### [BRIEF]
In the data below, find every line that has the string "search", and copy it.

### [EXTRACTED RECORDS]

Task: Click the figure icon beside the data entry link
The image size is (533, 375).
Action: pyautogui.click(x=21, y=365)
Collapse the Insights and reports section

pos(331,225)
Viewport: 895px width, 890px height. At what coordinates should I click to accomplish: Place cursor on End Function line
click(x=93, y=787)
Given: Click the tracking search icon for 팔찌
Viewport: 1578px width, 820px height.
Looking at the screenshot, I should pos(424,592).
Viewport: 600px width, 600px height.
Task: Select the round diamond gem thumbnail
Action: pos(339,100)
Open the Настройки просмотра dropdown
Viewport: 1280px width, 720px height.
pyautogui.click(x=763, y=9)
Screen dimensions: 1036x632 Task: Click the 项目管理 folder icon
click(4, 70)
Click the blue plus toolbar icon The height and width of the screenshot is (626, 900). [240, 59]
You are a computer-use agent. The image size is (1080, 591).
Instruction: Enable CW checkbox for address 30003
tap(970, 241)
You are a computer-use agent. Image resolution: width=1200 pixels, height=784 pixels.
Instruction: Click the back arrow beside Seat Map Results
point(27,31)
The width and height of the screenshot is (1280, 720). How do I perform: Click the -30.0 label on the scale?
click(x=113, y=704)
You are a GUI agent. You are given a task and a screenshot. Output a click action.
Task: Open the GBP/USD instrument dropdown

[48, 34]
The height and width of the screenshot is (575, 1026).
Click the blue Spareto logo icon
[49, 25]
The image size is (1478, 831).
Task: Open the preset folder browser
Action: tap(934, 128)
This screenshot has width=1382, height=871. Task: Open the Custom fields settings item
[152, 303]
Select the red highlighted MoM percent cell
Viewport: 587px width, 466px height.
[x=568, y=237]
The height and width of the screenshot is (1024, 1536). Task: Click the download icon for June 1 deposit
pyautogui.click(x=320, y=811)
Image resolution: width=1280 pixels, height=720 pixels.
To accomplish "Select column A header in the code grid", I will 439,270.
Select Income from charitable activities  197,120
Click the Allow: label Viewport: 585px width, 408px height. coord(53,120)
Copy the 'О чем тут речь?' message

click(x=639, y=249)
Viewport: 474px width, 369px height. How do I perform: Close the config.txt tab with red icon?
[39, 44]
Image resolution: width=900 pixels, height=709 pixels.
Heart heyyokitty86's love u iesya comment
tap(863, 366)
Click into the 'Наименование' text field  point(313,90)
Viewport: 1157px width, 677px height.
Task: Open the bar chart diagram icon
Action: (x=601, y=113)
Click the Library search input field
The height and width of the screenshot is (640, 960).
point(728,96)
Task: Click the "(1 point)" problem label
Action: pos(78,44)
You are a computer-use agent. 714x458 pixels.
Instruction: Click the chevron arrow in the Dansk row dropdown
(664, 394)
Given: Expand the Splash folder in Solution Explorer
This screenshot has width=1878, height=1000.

### [COMPLETED TASK]
Given: Click the tracking search icon for 팔찌
Click the Library search input field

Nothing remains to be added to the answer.